Does the Biesemeyer fence ride on a front rail only? If so what other brands use the one front rail setup?


----------



## Abbott (May 10, 2009)

I am working on an outfeed table setup and figured it will be a good idea to replace the fence at the same time. A front rail only fence would make that a lot easier. I do like the look of that Vega fence.


----------



## bunkie (Oct 13, 2009)

I have a Grizzly 1023SL which came with a Shop Fox fence. It's a Biesemeyer clone that has a good reputation. Mine works very nicely. It's available on the aftermarket and is about $100-$120 less than the Biesemeyer.

You mentioned needing 36" of rip capability. With just a little extra fabrication (in wood), I remounted the fence rails on my saw to get 36" of capacity. here's a link to the thread with my photos:

http://lumberjocks.com/reviews/921


----------



## Abbott (May 10, 2009)

That's a nice looking saw bunkie…I have also been looking at that Shop Fox fence.


----------



## Cato (May 1, 2009)

I recently installed a Delta T2 fence on my Ridgid saw and I am really happy with it. Ran about $156. I think the rails could be shifted to get a 36 inch cut. They make a 50 inch version I think.

It is a very solid fence and dead on, so is a very good upgrade for me from the stock fence that came on my saw.


----------



## knotscott (Feb 27, 2009)

The Exacta is a nice fence, but there's no way I'd give $225 for a used one.


----------



## Abbott (May 10, 2009)

Yeah, and it is beat up a bit as well. The plastic on the blade side has been replaced with melamine that looks like it needs to be replaced. I am going to go look at it today and I am thinking $125.00-$150.00 at the most. The guy has the 52" rails that go along with it but I still think $125.00 is about what it's worth from the photos I have seen on CL.


----------



## Abbott (May 10, 2009)

The fence is well used but it was in a lot better shape then it looked like in the Craigslist photos. The tape is worn and needs replaced and it needs a new wooden or plastic fence side. Other then that the fence and rails are in very good condition.
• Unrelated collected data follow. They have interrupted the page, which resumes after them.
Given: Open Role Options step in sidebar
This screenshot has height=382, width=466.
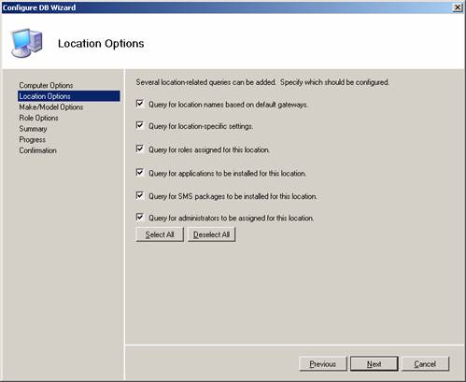Looking at the screenshot, I should pyautogui.click(x=38, y=118).
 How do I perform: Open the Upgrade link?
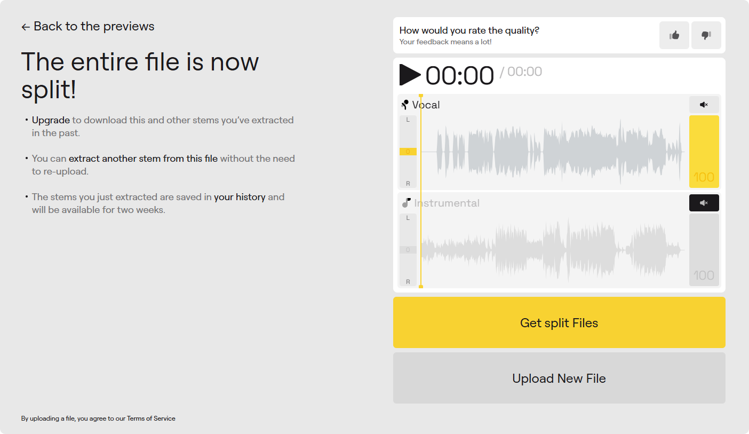tap(51, 120)
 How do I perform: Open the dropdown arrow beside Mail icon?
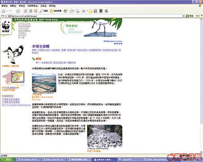pyautogui.click(x=74, y=11)
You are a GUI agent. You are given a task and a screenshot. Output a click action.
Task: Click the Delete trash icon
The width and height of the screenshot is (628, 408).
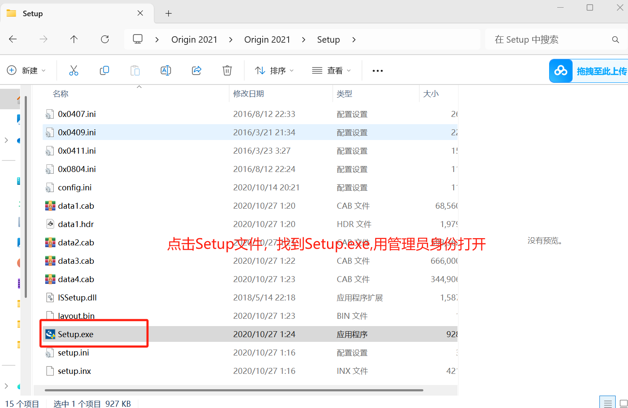pos(227,70)
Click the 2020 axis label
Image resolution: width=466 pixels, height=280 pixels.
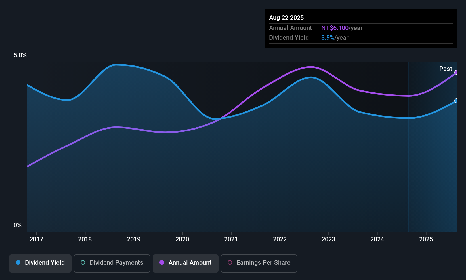click(x=182, y=239)
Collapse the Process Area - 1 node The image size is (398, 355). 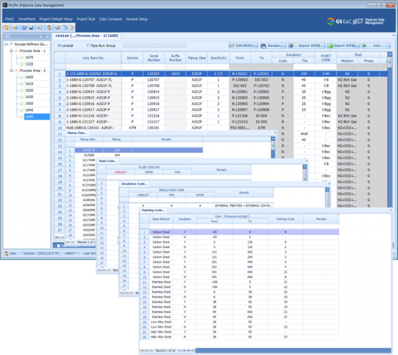click(x=12, y=50)
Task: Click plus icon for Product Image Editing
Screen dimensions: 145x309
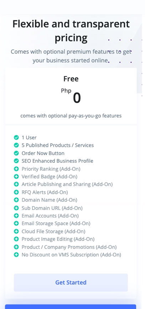Action: click(x=16, y=239)
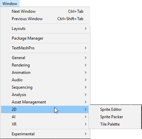Open the Tile Palette window

click(115, 124)
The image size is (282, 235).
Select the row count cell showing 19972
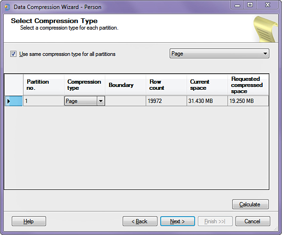point(166,101)
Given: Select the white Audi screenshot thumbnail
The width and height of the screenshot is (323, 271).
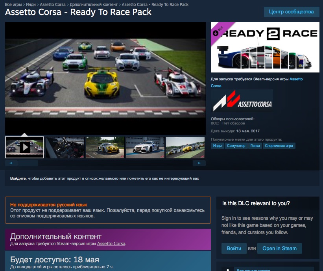Looking at the screenshot, I should (145, 147).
It is a 42" fence with a 7' rail and it came off of a Jet table saw. I was able to make a deal with the guy and drove away with it for $147.00.


----------



## Radu (Jan 25, 2010)

Good score Abbott. What are you doing with the old one?


----------



## Abbott (May 10, 2009)

I haven't put any thought into what I will do with the old fence and rails.


----------



## knotscott (Feb 27, 2009)

Nice….sounds like a fair deal for both of you. FWIW, I've been really happy with my Exacta II fence….I like it as well as my Biese commercial fence. The faces on the Exacta II are easily removable, thus easily replaceable…not sure if it works the same way on the earlier Exacta models.


----------



## Rick Dennington (Aug 27, 2009)

Hey bud,

Looks like you made out like a bandit on the fence…...
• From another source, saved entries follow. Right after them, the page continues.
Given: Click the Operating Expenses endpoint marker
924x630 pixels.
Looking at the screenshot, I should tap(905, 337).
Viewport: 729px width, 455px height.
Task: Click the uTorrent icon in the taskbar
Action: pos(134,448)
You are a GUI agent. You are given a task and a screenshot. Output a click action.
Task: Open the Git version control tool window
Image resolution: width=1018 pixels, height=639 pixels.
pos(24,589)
A little clean-up and a new tape, and you're good to go… Looks a lot like my Biesemeyer…..Enjoy.


----------



## Abbott (May 10, 2009)

Hiya Rick, yeah the guy I bought it from said that he has a new saw with a Biesemeyer on it and that he thinks this fence is built a bit better. ~shrug~ I know that it will be quite the upgrade over my stock Ridgid fence and I am really looking forward to getting it installed.

I found the replacement sub-fence for it online today and they want $93.00 for it!!! Hell, I think I will just make one out of a piece of finished hardwood or I may just glue a piece of Formica to whatever I have laying around in the shop. I have already ordered a new tape for it and it will be here in a few days. I think it was a good deal at $147.00.


----------



## Rick Dennington (Aug 27, 2009)

Yea…..I think it was an excellent deal…..It's amazing how much those fences cost, but you can't operate the saw without them….lol…. A good fence is a"must have" to get true, accurate cuts…My Biesemeyer is dead-on accurate, and yours will be too when you get it properly alined. It always amazed me that they can build a good saw, and put a crappy fence on them, just like Craftsman used to do. Never made any sence…..


----------